The Quebec engineering giant was facing bribery charges related to contracts in Libya, and the excerpt says Wilson-Raybould believed Trudeau had wanted her to lie to subvert the case. Trudeau denied the accusation during a campaign event in Mississauga on Sept. 11.

“I did not want her to lie,” he said. “I would never do that. I would never ask her that. That is simply not true.”

Conservatives

Conservative Party Leader Erin O’Toole announced Sept.13 that if elected, his party will allow new parents on maternity and parental leave to earn up to $1,000 per month without impacting their benefits, to allow parents to stay connected to the workforce and ease the transition back to work.
On Sept. 12, O’Toole promised to extend EI parental leave for at least eight weeks following the death of a child, which the current benefit system does not provide. His party also pledged to provide eight weeks of paid leave from employment in the event of a stillbirth, and three days of paid bereavement leave in the event of a miscarriage.

On Sept. 10, O'Toole ousted candidate Lisa Robinson in the Toronto riding of Beaches-East York after Liberal candidate Nathaniel Erskine-Smith posted a tweet with screenshots of feeds with her profile photo, one of which contains content of an Islamophobic nature.

Robinson denies the accusation. She said in a Facebook post on Sept. 10 that the feeds posted by Erskine-Smith were “generated by a fake social media account which I reported to police in 2018.”
“Mr. Erskine-Smith shared information today that is false and defamatory. I’ve instructed him to remove his social media post immediately or face legal consequences,” she wrote.

NDP

The NDP would commit to $214 billion in new spending over the next five years, according to a costing breakdown of its platform commitments released on Sept. 11.

The plan would include far-ranging social programs like pharmacare and dental care. Party leader Jagmeet Singh has vowed to tax the super-rich and ultra-profitable companies in order to generate $166 billion in revenues to offset the new spending.
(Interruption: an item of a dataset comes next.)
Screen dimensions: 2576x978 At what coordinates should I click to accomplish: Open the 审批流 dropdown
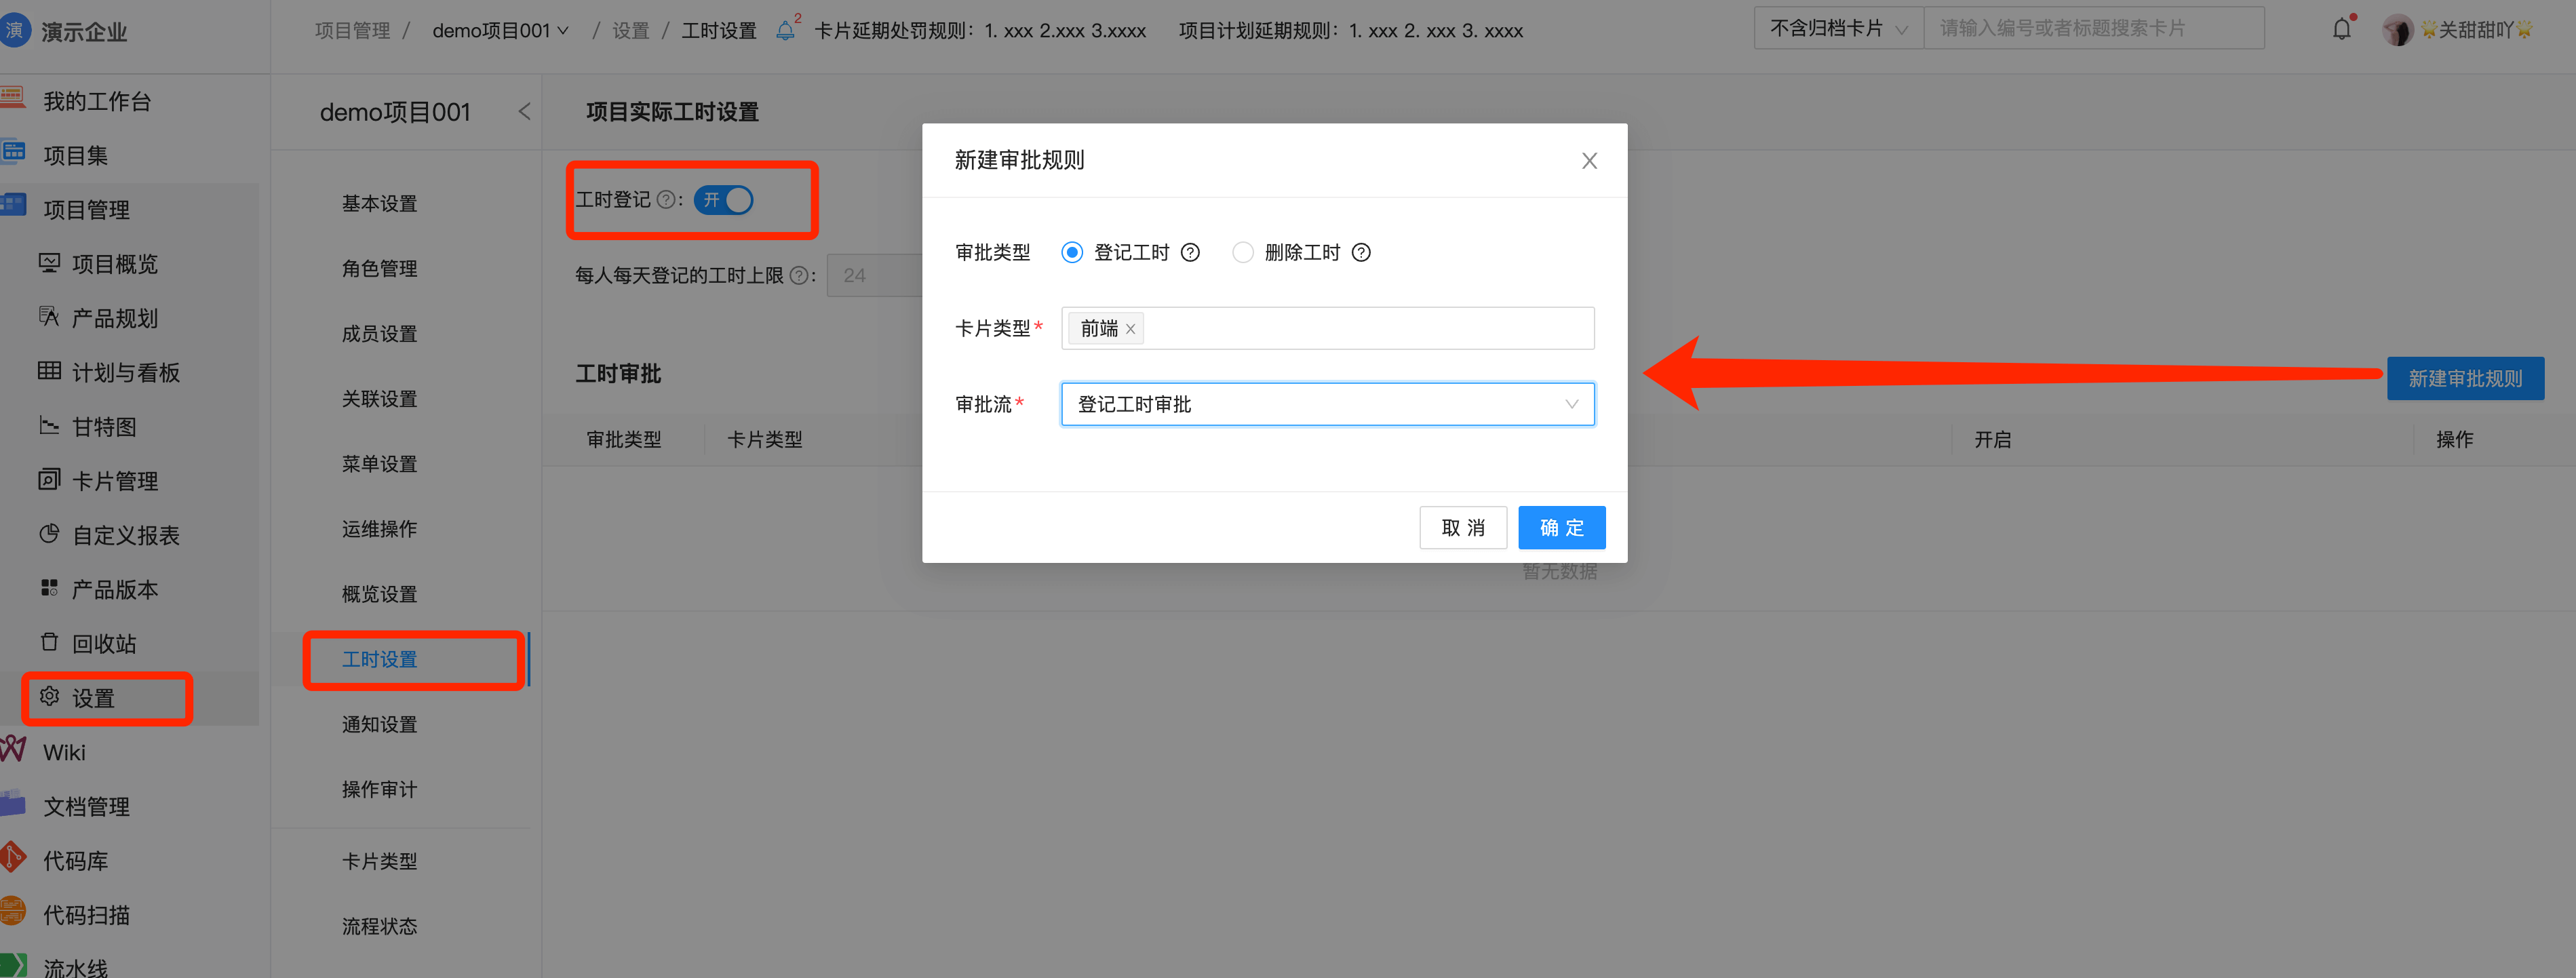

In light of hospital protests scheduled on Sept. 13, the NDP reiterated a previous announcement made on Sept. 5 that they would make it a Criminal Code offence to harass or block someone from accessing health care and to make assault on health-care workers an aggravating circumstance in sentencing.

Green Party

Green Party Leader Annamie Paul held a press conference with local candidates in Prince Edward Island on Sept. 13.
She spoke about her support of universal basic income and legislation such as the Poverty Elimination Strategy Act that seeks to eliminate poverty and homelessness in the province.
Paul also touted the Climate Leadership Act, passed by the province in 2018 in order to adopt an approach to pricing carbon pollution, as the “strongest legislation in Canada to get us to net-zero.”

People’s Party

While campaigning in Mundare, Alberta, on Sept. 12, People’s Party Leader Maxime Bernier announced that, if elected, his government will “counter anti-oil and anti-pipeline propaganda from radical environmentalists and foreign foundations.”

He said under the influence of these actors, capital investments have “collapsed,” and Canada has grown over-dependent on American markets for export, which costs the country billions of foregone revenues yearly. Alberta’s economy has also been negatively impacted with “tens of thousands of jobs disappearing,” he said.

“If oil doesn’t come from Alberta and Saskatchewan, it will come from elsewhere, mostly countries with poor environmental or human rights standards,” Bernier said in a statement. “And if it is not transported by pipelines, it will be transported by rail, a much more dangerous method for both the environment and humans.”